Le griglie dell’energia ricordano le grigie della Rete telematica.
Serie
"Power" serie pittorica in cui la singola persona è il fulcro centrale della condizione umana.
Serie
"Circus Urbanus" in questo caso il percorso intrapreso è la ricerca di equilibrio dell'Umano è l'Essere o non Essere è il riuscire a trovare la condizione esatta, la sanità umana. Questa serie di quadri pone l'uomo al centro della scena, in maniera discostante dalla situazione storico sociale in cui è posto, ciò ne determina una visione surreale, atemmporale, che valorizza in pieno la supremazia dei palazzi istituzionali (metafora degli stereotipi umani. Immagini di palazzi come fossero cartoline, scenografie di una teatralità oggettiva di una condizione sociale. palazzi istituzionali che espongono tutto il proprio "peso" per ciò che rappresentano.

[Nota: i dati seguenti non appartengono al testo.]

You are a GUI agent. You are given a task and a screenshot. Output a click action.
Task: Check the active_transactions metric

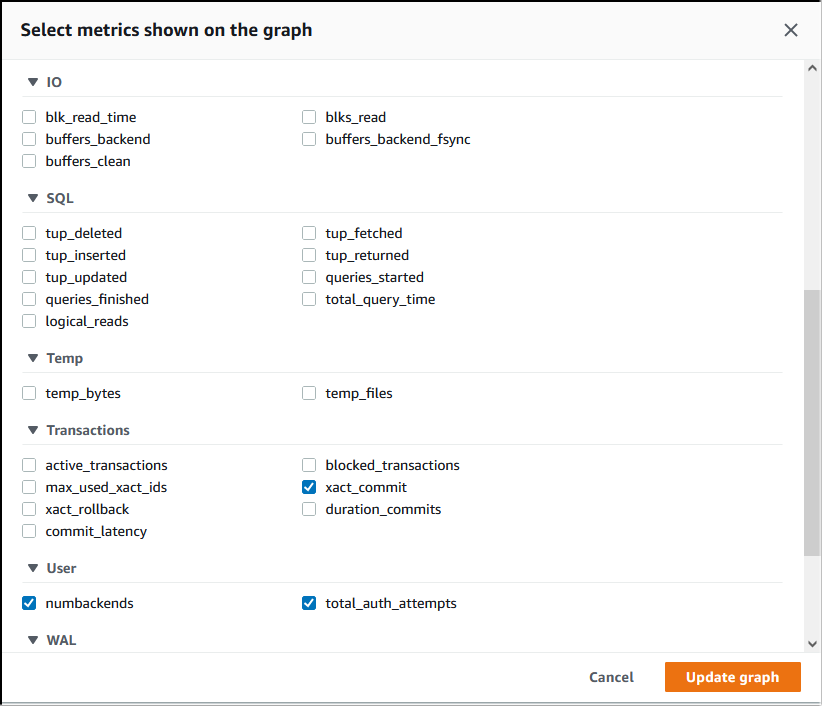(29, 465)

Immagine dopo immagine si nota specularmente riflessa in ogni scenografia dei palazzi la decadenza, la fastosa imponenza degli umani stereotipi che si manifestano come allegorica metafora, che tengono l’Uomo "fermo" in precari equilibri.
L'Uomo, la figura che lo rappresenta, è posto in primo piano ad imporre il proprio stato sopra tutti quei simboli. Ma quale Uomo?
E' quindi l'essere umano rappresentato, come figura semplice (com'è nella propria natura) dotata di forza, equilibrio, felicità, energia vitale, intelligenza che ne fa un essere consapevole delle proprie facoltà, sopra l’uomo succube della non conoscenza di sé, mercenario di altrui morali culturali imposte da un sistema assolutistico che ne determina la mascheratura come in un “Truman show”.
Serie
"Impronte" Una serie pittorica dove i principali protagonisti sono i volti umani, miti del passato che si mostrano come esseri della nostra Era. Tracce di antiche figure sotto forma di impronte nella terra. Un tappeto di foglie che ricopre il suolo o stratificazioni di intonaco dove le ombre del passato definiscono la peculiarità effimera dell’essere umano.
Impronte umane digitalizzate e dipinte con cere ad encausto, fuse col calore a sottolineare l’importanza di mantenere il giusto equilibrio delle cose, della materia, pena la smaterializzazione dell’opera o peggio dell’umano.
Esperienze artistiche:
Attualmente lavora nel suo studio.
Nel passato:
Esposizioni clandestine e performances
S.P.A. Acronimo società per azioni artistiche
-Esposizione alla galleria nazionale d'arte moderna , W.C.(Roma), gruppo S.P.A.
-Esposizione alla galleria nazionale d'arte moderna , sala espositiva.(Roma), gruppo S.P.A.
-Tappeto rosso in via dei condotti (Roma), gruppo S.P.A. tema: Le morti bianche
-Manifesti per la giornata internazionale contro la violenza sulle donne di G.Lombardo e V.Di Massimo
-Performance "Vittima o carnefice" di G.Lombardo e F.Coppola Manifesto dei fondamenti S.P.A.
-Manifesti tratti da opere originali pittoriche affissi per le strade riguardo contro la violenza e lo sfruttamento dei bambini.
Pittore scenografico per il Teatro ed il Cinema
Esperienza trentennale nei set per i più noti scenografi e registi italiani e internazionali.